- _What you should do_
Tell how many lines in the records contain the word "agent"; the number alone is the answer.

- _Data for this exercise_
***

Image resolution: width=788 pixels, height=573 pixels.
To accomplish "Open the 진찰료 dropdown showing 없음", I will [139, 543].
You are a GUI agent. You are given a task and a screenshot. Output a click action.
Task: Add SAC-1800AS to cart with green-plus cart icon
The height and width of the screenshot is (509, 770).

***

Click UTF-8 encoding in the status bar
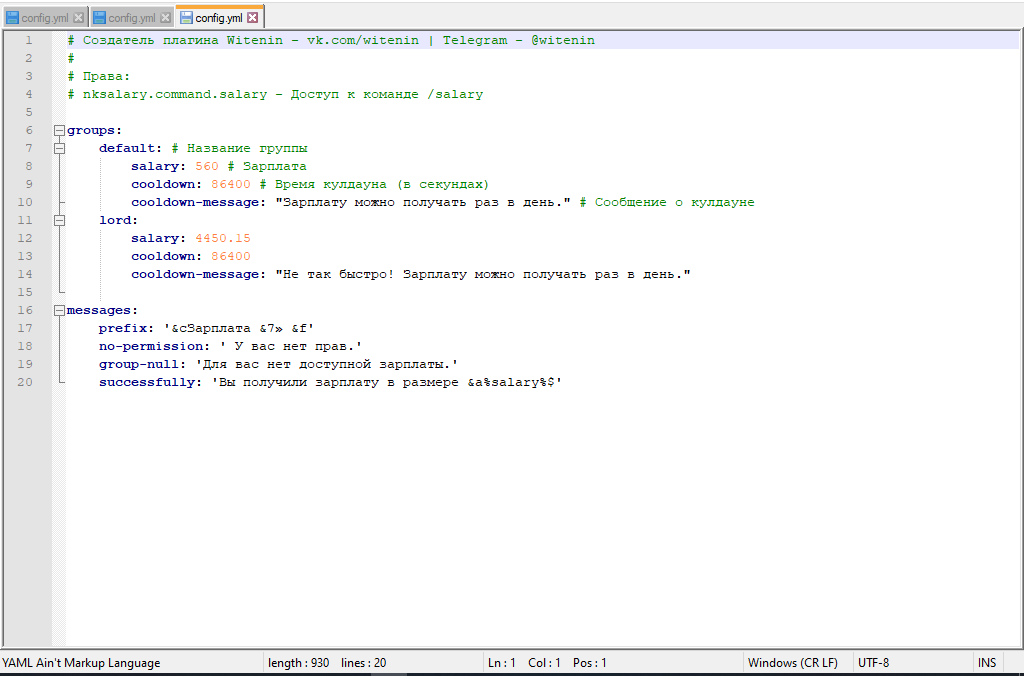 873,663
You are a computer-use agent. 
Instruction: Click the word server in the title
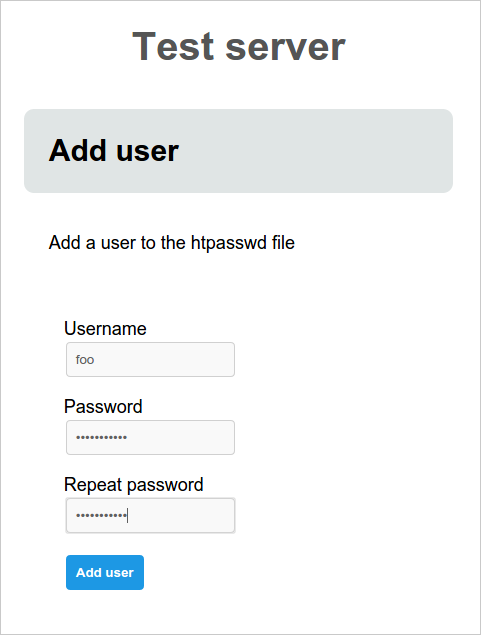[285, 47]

***

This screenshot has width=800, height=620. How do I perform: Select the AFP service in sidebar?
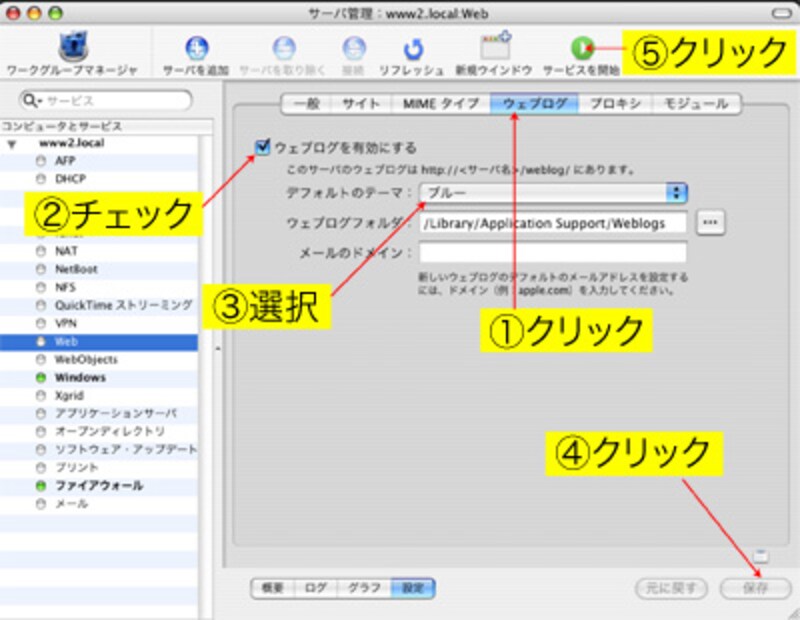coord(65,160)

***

- _Answer space_
2